Electrify America rolls out a new strategy to make people go “huh?”, renters can’t charge electric vehicles, Ferrari CEO John Elkann compares cars to soccer. All this and more in today’s issue of The Morning Dump.
Welcome to The Morning Dump, bite-sized stories corralled into a single article for your morning perusal. If your morning coffee’s working a little too well, pull up a throne and have a gander at the best of the rest of yesterday.
Electrify America Gets Nonsensical
How’s this for reinventing the wheel to run oneself over? Electrify America is introducing the new EV charging station labels to try and solve the problem of not being able to discern between different chargers at a distance without a telescope. Let’s turn to the company’s own media release to see exactly what the new labels are and what the justification is.
Hyper-Fast: Indicates power delivery of up to 350 kW, which can provide about 20 miles of driving range per minute of charging depending on the EV’s charging capability. (Green label & three bolt icons)
Ultra-Fast: Indicates power delivery of up to 150 kW, which can provide about 9 miles of driving range per minute of charging depending on the EV’s charging capability. (Teal label & two bolt icons)
This doesn’t help simplify Level 3 charging at all.
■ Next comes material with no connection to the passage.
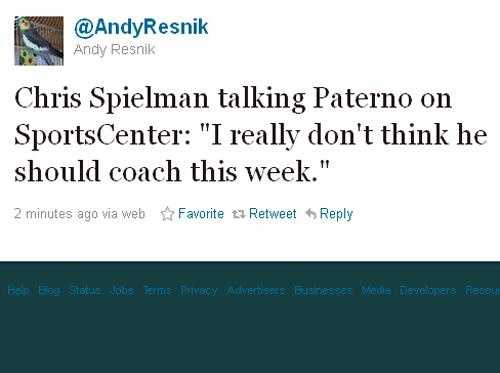Viewport: 500px width, 373px height.
Task: Click the Favorite star icon
Action: pos(167,214)
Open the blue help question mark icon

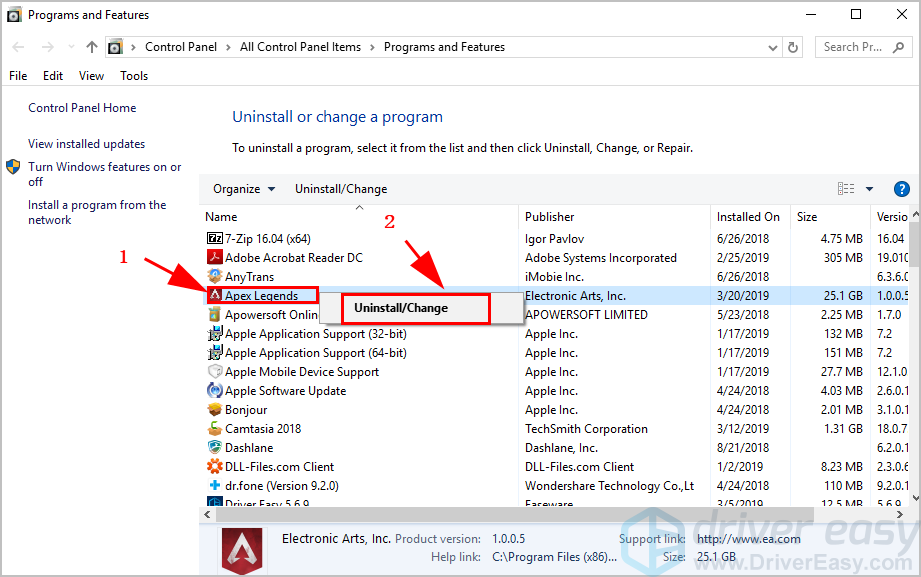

Does anyone think that the average consumer will be able to distinguish between hyper and ultra? At least ensure that the 150 kW option is simply called fast!
Use the established lexicon, Electrify America. Or better yet, skip the language tags altogether and simply use large, readable numbers and bolts. Arabic numerals are much more universal than the English language and it doesn’t take a genius to realize that 350 is a bigger number than 150.
Update: We reached out to Electrify America, who told us there was some research that went into the naming. From EA:
Thank you for your inquiry. When we set out to change our label designs, we took a data-driven approach and gathered insight from extensive customer research. The ranking and insights from these respondents ultimately led to our new terminology. The result of our redesigns comes from leveraging the most positive design cues from today’s widely accepted and universally understood gas station model. Our goal was to transform the way EV drivers think about charging, making the process as intuitive and easy as possible.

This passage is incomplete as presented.